FORT ROYAL group gathers, protects and develops the expertise of its workshops of excellence dedicated to architecture and decoration. Building a wide offer to individuals and professionals, FORT ROYAL acquired in 2011 ATELIER SIMON MARQ, master glassmakers since 1640, offering with him the fabulous know-how of its craftsmen in creation and restoration of stained glass. The group is confronting their glass expertise with those of the other FORT ROYAL workshops to combine stained glass with new materials in modern creations
The Simon glassmaking legacy began with Pierre Simon in 1640. From the 17th century to the present day, twelve generations have passed their expertise down from father to son.

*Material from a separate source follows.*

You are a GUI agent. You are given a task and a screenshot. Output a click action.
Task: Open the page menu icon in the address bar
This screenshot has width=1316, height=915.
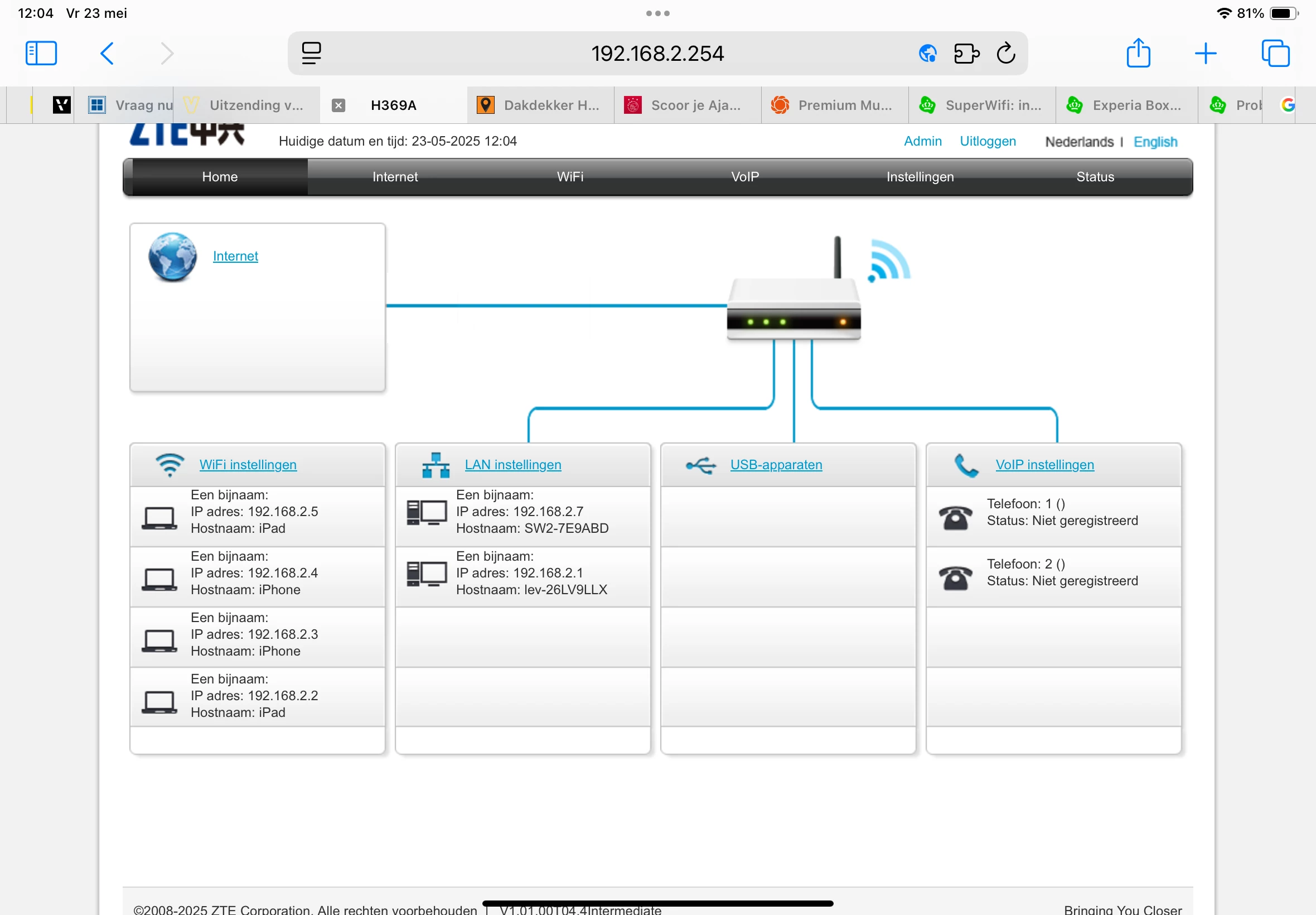[x=311, y=54]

This legacy makes atelier SIMON MARQ one of the oldest companies in France. Jacques Simon continued the family tradition that he inherited from his father, Paul Simon, at the beginning of the 20th century and built the workshop that we see today in 1926. In 1917, he saved the stained glass in Reims Cathedral by quickly dismantling them during bombardments and devoted his life to restoring and recreating the stained glass heritage of Champagne-Ardenne, devastated by the Second World War. Atelier Simon Marq had a new lease of life in 1957 when Brigitte Simon and her husband Charles Marq began to bring historic civil and religious heritage together with stained glass by the greatest contemporary painters such as Marc Chagall, Georges Braque, Serge Poliakoff, Juan Miro, Raoul Ubac, Maria-Héléna Vieira da Silva, and more recently, François Rouan, David Tremlett, Imi Knoebel, Hans Erni, Jean-Paul Agosti etc. The FORT ROYAL group took over Atelier SIMON MARQ in 2011 with a view to boost and develop this rich heritage by collaborating with modern artists to create stained glass for architectural and decorative projects and for artwork and furniture.
Heir to a 350-year-old know-how, ATELIER SIMON MARQ dedicates its expertise to the creation of architectural and religious stained glass but also to the edition of stained-glass furniture and art items. The skills of its craftsmen in traditional techniques (engraving and painting of glass in particular), but also their attachment to develop modern techniques (substitutes for lead, glass work) now broaden the scope of stained glass possibilities.